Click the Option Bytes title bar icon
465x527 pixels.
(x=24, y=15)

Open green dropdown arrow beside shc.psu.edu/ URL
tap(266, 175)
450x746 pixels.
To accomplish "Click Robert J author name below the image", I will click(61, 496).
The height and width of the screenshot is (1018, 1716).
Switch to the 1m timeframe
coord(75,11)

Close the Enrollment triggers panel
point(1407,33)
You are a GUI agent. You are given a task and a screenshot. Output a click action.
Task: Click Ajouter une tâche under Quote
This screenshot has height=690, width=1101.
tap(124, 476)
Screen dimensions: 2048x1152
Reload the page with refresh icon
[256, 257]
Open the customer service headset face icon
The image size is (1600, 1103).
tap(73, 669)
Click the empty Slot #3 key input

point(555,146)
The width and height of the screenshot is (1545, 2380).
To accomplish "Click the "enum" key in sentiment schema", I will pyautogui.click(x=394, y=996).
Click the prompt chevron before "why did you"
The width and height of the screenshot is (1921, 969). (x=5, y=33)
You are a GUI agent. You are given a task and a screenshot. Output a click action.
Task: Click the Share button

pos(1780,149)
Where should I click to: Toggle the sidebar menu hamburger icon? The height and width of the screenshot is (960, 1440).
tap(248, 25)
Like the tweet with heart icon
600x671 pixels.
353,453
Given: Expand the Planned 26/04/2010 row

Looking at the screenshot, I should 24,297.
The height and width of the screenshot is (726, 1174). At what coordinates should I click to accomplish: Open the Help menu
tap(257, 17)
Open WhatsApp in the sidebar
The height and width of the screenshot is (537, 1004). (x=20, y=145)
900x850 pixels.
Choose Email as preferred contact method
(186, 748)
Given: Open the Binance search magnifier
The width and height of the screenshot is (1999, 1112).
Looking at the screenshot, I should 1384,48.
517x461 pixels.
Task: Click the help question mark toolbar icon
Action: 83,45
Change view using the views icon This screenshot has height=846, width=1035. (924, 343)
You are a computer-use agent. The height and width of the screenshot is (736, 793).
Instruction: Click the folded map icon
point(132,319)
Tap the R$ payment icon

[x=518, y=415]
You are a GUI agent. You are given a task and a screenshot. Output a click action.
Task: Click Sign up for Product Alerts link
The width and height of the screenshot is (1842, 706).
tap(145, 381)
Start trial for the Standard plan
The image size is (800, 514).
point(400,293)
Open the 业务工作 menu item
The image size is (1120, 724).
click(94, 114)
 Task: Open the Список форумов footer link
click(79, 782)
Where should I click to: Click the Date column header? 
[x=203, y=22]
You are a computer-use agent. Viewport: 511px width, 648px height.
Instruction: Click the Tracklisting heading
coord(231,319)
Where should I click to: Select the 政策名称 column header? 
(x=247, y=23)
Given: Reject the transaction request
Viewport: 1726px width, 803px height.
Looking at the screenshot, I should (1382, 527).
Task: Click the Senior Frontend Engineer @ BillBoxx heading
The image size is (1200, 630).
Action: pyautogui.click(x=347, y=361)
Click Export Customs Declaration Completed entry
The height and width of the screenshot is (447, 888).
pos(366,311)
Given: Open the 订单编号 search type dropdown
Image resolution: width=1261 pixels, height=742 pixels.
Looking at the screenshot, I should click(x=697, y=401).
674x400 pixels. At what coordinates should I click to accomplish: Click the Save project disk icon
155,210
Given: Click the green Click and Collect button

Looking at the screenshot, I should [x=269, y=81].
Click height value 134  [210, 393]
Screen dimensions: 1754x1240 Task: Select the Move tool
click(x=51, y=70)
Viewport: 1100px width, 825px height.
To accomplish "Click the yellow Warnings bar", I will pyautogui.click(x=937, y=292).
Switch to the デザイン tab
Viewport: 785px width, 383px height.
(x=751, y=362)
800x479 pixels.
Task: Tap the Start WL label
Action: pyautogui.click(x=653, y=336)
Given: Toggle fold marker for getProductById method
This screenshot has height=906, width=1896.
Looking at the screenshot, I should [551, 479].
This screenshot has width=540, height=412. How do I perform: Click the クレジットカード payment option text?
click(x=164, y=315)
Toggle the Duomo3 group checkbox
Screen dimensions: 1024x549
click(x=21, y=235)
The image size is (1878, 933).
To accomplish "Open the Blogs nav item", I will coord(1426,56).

- SET PROBLEM -
Please state the number of rows above containing the word "sidebar", giving only the number.

- RESPONSE TO THE TASK -
2